United States Senator
May 11, 2011
Statement Of Senator Patrick Leahy (D-Vt.),
Chairman, Senate Judiciary Committee,
Hearing On "The AT&T/T-Mobile Merger: Is Humpty Dumpty Being Put Back Together Again?"
May 11, 2011
Today, we examine the competitive impact of AT&T's proposed acquisition of T-Mobile. This acquisition would combine the Nation's second and fourth largest providers of wireless communications, and will have a lasting impact on the wireless industry. At present, four companies control nearly 90 percent of the national wireless market. The proposed acquisition would further consolidate an already concentrated market for wireless communication.
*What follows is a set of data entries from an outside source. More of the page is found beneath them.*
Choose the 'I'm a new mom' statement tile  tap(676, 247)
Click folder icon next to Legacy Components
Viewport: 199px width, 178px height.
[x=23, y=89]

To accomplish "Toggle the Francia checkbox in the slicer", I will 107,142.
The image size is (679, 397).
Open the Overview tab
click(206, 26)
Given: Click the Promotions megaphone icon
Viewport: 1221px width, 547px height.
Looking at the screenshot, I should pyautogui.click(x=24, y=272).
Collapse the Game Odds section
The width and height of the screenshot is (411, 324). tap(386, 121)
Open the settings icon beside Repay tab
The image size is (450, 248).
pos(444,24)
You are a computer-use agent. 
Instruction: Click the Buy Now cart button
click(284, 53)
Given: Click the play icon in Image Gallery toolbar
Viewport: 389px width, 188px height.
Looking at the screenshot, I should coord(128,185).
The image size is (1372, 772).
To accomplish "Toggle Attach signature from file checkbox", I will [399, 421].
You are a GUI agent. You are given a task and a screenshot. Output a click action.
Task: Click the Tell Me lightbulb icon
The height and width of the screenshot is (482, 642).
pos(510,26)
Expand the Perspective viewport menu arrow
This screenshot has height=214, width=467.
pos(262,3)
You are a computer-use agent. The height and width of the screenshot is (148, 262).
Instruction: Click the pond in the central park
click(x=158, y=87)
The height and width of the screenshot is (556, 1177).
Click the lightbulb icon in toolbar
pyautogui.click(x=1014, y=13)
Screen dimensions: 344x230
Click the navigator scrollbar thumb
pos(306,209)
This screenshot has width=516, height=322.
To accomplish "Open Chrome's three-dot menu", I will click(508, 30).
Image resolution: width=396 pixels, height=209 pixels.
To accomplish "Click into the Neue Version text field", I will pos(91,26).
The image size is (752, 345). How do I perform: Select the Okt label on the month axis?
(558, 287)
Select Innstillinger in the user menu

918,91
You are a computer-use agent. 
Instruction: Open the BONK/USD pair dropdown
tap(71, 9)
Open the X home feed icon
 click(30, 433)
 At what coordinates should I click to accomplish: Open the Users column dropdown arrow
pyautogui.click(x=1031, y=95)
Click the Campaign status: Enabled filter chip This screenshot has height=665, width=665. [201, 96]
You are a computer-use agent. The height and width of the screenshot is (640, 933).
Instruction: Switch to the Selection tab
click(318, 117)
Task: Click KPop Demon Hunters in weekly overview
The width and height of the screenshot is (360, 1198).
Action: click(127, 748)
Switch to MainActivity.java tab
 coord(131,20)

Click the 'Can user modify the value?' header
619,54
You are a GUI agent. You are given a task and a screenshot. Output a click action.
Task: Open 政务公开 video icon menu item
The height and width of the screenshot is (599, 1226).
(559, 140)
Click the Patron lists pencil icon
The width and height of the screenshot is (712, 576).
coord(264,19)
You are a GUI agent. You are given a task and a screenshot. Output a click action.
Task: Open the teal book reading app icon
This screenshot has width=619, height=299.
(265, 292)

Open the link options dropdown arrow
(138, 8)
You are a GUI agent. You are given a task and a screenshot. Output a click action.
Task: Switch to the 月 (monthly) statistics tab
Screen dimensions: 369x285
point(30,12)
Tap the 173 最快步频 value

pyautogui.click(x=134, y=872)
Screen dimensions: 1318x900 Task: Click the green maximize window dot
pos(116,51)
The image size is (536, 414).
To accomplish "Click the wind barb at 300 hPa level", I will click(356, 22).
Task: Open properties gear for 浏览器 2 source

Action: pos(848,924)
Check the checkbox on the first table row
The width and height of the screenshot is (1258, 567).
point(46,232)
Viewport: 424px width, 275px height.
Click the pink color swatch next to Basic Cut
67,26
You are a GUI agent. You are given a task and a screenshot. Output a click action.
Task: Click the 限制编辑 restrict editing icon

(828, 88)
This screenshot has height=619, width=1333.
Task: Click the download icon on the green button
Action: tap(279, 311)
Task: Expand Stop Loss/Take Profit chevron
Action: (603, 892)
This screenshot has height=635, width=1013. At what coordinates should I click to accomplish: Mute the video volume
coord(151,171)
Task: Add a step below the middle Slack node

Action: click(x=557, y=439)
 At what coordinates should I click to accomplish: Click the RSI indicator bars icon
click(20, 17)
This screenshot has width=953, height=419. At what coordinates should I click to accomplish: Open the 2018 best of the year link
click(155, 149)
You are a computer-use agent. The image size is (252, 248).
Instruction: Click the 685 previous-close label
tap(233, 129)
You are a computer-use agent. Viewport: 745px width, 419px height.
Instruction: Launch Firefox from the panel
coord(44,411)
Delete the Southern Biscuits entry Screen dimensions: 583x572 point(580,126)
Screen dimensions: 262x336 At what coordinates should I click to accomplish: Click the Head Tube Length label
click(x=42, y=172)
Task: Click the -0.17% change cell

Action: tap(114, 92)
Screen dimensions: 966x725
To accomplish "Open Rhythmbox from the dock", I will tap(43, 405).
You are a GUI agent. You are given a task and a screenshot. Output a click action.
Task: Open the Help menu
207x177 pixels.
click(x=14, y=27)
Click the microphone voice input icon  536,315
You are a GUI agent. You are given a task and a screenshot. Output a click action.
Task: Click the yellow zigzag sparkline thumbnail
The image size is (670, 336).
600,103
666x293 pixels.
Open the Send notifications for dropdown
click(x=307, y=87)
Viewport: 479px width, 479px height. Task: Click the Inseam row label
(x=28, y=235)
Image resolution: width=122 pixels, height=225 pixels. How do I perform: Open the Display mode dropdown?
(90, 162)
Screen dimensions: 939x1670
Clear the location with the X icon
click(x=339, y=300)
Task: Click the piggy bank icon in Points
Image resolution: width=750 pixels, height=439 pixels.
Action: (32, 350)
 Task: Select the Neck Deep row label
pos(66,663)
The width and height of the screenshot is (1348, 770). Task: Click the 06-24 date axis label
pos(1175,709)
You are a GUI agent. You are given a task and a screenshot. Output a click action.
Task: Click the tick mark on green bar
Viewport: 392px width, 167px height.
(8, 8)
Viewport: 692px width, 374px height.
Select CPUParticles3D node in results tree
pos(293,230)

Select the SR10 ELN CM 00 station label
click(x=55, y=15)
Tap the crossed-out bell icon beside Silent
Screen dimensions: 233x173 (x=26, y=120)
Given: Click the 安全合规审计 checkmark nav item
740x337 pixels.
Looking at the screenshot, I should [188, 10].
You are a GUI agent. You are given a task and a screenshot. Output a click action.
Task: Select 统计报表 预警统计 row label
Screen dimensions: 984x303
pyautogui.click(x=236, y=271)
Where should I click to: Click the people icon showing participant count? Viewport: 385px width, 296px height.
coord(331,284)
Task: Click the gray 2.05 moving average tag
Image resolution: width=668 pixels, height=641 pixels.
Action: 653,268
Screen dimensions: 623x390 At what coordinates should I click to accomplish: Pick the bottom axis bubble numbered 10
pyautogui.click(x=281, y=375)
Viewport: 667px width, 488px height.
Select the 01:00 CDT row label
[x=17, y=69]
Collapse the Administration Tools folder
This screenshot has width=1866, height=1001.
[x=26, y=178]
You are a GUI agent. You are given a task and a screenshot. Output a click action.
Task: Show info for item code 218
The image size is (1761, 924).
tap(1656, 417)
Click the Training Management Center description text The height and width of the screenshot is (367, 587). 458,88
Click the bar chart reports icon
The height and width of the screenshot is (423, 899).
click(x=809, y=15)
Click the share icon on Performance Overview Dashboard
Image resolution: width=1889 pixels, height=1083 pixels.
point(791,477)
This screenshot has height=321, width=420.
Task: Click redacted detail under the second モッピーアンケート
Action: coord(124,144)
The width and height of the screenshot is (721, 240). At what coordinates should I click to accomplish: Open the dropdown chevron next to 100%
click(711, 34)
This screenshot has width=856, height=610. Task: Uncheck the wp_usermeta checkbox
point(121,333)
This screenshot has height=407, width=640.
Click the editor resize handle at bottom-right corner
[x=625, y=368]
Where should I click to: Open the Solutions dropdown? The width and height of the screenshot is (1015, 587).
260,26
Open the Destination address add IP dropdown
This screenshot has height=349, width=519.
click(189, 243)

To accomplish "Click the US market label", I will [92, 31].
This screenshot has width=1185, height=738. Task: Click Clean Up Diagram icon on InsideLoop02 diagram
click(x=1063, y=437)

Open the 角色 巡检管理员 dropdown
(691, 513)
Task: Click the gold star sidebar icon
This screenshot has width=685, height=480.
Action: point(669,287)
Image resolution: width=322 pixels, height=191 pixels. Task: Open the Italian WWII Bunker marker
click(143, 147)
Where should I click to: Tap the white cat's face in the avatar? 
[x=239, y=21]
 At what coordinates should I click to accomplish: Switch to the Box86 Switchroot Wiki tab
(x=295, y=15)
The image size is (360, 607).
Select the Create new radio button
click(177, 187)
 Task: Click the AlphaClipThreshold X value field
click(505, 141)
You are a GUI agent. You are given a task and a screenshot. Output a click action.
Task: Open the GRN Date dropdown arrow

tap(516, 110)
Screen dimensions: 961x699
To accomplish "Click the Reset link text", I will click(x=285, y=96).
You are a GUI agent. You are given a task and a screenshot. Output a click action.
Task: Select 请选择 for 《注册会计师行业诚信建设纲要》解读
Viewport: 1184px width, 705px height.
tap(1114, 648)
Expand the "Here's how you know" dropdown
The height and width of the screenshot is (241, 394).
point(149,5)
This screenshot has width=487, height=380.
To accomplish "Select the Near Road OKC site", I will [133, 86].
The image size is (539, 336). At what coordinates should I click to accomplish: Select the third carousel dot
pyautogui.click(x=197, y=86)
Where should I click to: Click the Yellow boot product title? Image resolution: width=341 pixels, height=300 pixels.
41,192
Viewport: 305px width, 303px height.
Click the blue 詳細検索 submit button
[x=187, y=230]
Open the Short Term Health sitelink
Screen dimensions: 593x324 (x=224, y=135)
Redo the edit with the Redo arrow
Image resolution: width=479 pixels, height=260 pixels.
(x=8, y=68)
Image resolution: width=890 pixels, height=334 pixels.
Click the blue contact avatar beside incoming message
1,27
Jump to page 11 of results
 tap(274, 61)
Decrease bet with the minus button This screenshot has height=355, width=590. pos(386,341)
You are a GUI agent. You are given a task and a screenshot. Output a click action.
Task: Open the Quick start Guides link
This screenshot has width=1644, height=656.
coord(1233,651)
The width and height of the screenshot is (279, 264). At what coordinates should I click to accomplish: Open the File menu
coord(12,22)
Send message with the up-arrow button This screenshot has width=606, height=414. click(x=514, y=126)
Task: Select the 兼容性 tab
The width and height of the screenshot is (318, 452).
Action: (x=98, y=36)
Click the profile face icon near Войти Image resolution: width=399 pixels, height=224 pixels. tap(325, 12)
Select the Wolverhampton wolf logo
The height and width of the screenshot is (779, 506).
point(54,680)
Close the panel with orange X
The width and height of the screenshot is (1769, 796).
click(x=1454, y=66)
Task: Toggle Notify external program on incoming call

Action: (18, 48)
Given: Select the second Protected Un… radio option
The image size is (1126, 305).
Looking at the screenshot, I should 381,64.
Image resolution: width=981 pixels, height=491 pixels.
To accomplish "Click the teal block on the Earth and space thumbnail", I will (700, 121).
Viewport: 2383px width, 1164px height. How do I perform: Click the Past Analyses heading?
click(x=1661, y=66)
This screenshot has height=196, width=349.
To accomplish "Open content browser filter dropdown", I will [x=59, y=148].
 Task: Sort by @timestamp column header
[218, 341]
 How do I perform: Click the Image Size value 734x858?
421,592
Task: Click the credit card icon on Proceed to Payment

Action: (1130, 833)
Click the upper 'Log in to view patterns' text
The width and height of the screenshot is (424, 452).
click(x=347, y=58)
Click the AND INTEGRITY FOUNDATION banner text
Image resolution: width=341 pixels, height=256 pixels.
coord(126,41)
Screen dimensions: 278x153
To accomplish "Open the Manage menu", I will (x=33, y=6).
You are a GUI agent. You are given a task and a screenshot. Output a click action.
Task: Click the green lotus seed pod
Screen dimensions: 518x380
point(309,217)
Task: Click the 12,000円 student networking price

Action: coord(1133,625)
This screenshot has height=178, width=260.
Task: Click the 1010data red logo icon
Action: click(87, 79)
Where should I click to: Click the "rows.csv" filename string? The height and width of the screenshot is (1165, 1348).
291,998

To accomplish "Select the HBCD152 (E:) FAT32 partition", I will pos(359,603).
I am particularly concerned about what this acquisition may mean in Vermont and other rural parts of the country. Too many parts of my state still have no wireless service. AT&T began providing service in Vermont just a few years ago, after the Department of Justice required Verizon to sell spectrum it was to acquire as part of another merger. The Department's scrutiny of that merger led to Vermonters having access to the iPhone for the first time. Any acquisition in this industry should provide similar consumer benefits.
Today, wireless carriers contend that a shortage in available spectrum limits their ability to both improve and expand wireless services. But in Vermont, experts tell me both AT&T and
T-Mobile have large blocks of unused spectrum in rural areas - leaving Vermonters with more dropped calls and fewer cellular options.
Still, both AT&T and T-Mobile argue that their combined spectrum will enable them to provide a greater number of consumers with more advanced wireless technology than either could independently. AT&T represented to me that within two years, this acquisition will result in 250,000 more Vermonters having access to its 4G service than would otherwise be serviced by either company on its own. I look forward to hearing more details on the basis for that representation, and would like an assurance that AT&T will follow-through with that build out.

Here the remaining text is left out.